Burns From Scorching-Hot Sidewalks and Roads Are Rising, and Can Be Fatal

rjzimmerman:

Excerpt from this story from the New York Times:

As climate change pushes summer temperatures ever higher and for longer stretches, and with more Americans moving into rapidly expanding cities in the Southwest, more people are suffering serious burns from contact with hot outdoor surfaces. For some, the burns are so extensive that they prove fatal, according to burn experts.

In 2022, the Arizona Burn Center at Valleywise Health Medical Center in Phoenix, the largest burn center in the Southwest, admitted 85 patients for contact burns over the summer. Last year, as Phoenix sweltered through 31 straight days of temperatures above 110 degrees, that number climbed to 136 patients, 14 of whom died. This year, the center has already treated 50 patients, and four of them died.

“The people that are dying from these types of burns are not people who just end up with some blistering on their feet,” said Clifford C. Sheckter, surgeon and a burn prevention researcher at Stanford University.

“Your body just literally sits there and cooks,” Dr. Sheckter added. “When somebody finally finds you, you’re already in multisystem organ failure.”
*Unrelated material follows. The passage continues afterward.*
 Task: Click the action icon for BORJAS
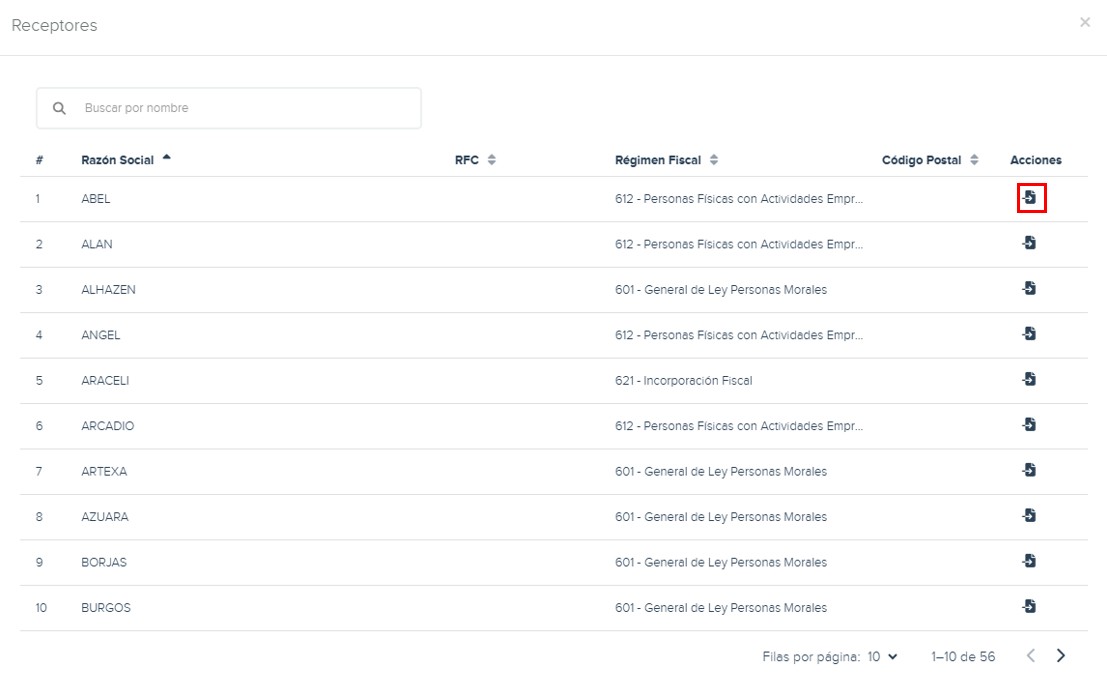pyautogui.click(x=1029, y=562)
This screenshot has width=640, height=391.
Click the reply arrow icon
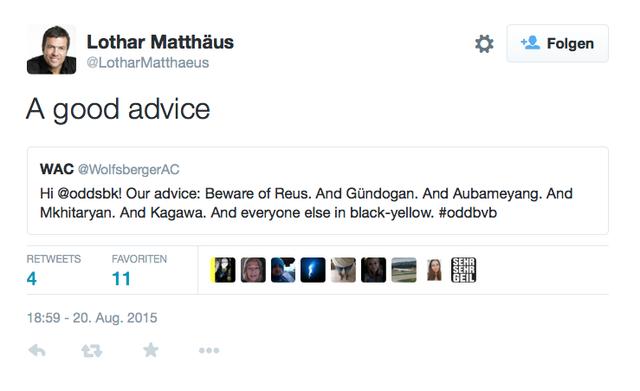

Syed Saquib, medical director of the burn care center at University Medical Center, said before he moved to Las Vegas from Jacksonville, Fla., eight years ago, he had never known about the problem. Now, his center admits one or two such patients daily in the summer.

“I think to myself, ‘These patients are going to require a lot more work and a lot more extensive care than the other types of burn injuries,’” said Dr. Saquib, whose hospital has also seen admissions rise in recent years. Last Thursday, about half of the 31 patients hospitalized with burns had suffered pavement burns.